Corning has announced Gorilla Glass Victus, a new type of Gorilla Glass the company claims has improved shatter and scratch resistance, after several years of little-to-no improvement in the latter category. In the past, there’s always been a trade-off between these two traits. In fact, Corning’s previous explanation for why it had held scratch resistance steady while focusing on drop resistance was that of the two, people wanted more shatter resistance. Altogether, Victus is supposed to have twice the scratch resistance of Gorilla Glass 6 and 4x the resistance of competing aluminosilicate.
Shatter resistance has also been improved. With GG 6, Corning claimed devices could survive up to a 5.25-foot drop (1.6m). With Gorilla Glass Victus, devices can theoretically survive up to a 6.5-foot (two-meter) drop. While scratch resistance and shatter resistance have typically been two opposite points on the metaphorical iron triangle of smartphone displays (thickness is likely the third), that doesn’t mean one doesn’t impact the other. Because smartphone displays are so thin, it’s easier for scratches to weaken the glass. Making it harder to scratch the device could therefore indirectly improve its chances of surviving a fall.
There are some caveats to these numbers, though the caveats are not Corning’s fault. One point Corning brought up to The Verge is that manufacturers have often reacted to the company’s glass improvements by making their devices thinner. This made sense when smartphones could fairly be called chunky. But devices have now become so thin, companies are winning accolades for making them slightly thicker.

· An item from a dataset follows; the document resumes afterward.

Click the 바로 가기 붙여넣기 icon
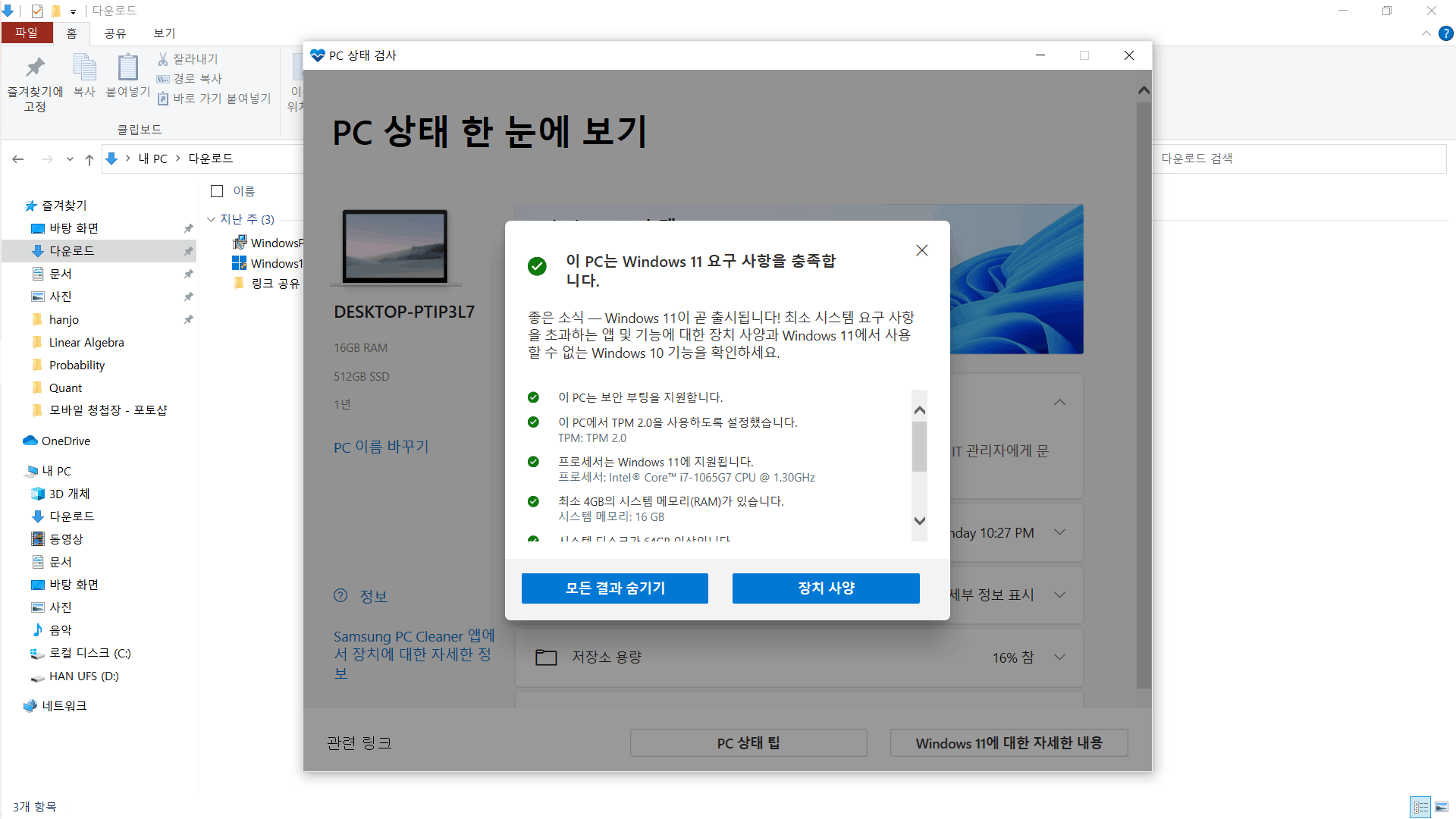This screenshot has height=819, width=1456. (163, 98)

We’re hoping this recent trend towards sanity is strong enough that companies like Apple and Samsung won’t promptly slice away the improvements Corning makes by making their devices thinner again. If I have to put a screen protector over the gorgeous panel to protect it, I’m no longer seeing the actual panel and the “advantage” of your thinner glass is wasted. It’d be infinitely better to just build a thick-enough display in the first place. According to Corning, Victus survives 20 1-meter drops on average, while Gorilla Glass 6 survived an average of 15 drops at that height.
Unfortunately, according to Corning, manufacturers are already moving to make their glass thinner rather than capitalizing on durability, which means the actual benefits of Victus may be small to nonexistent, depending on the manufacturer. The new screens are expected to start shipping in a few months, with Samsung likely leading the charge.

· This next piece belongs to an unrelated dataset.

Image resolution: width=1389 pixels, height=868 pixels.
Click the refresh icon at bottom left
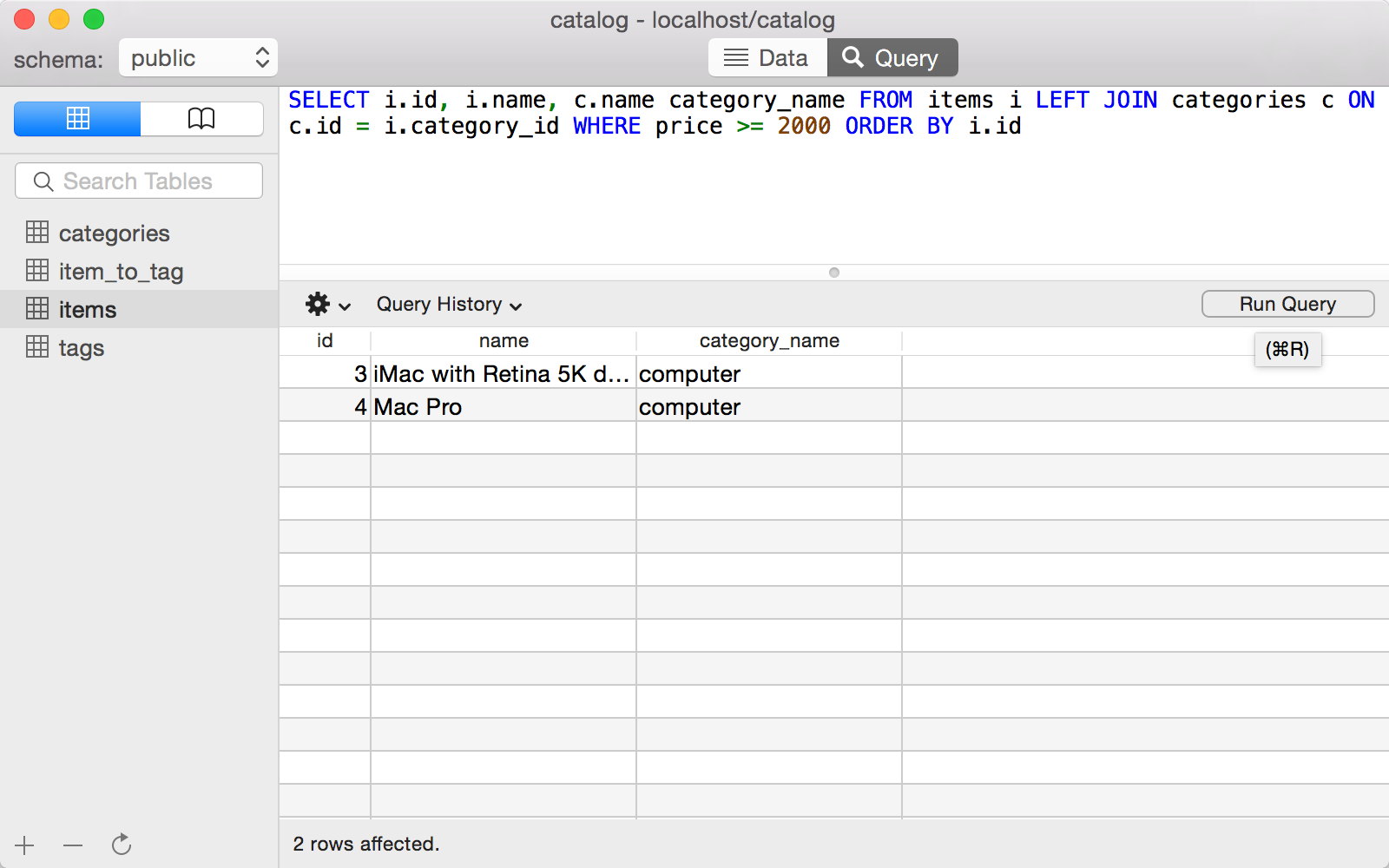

I’d genuinely love to see new phones with more robust displays. But from the sound of it, manufacturers are more interested in selling repair kits than durable products. If I sound dubious of genuine improvement, it’s because I am. Not because Corning build bad products, but because the companies it sells to refuse to use those products in a manner that would actually improve the end-user experience.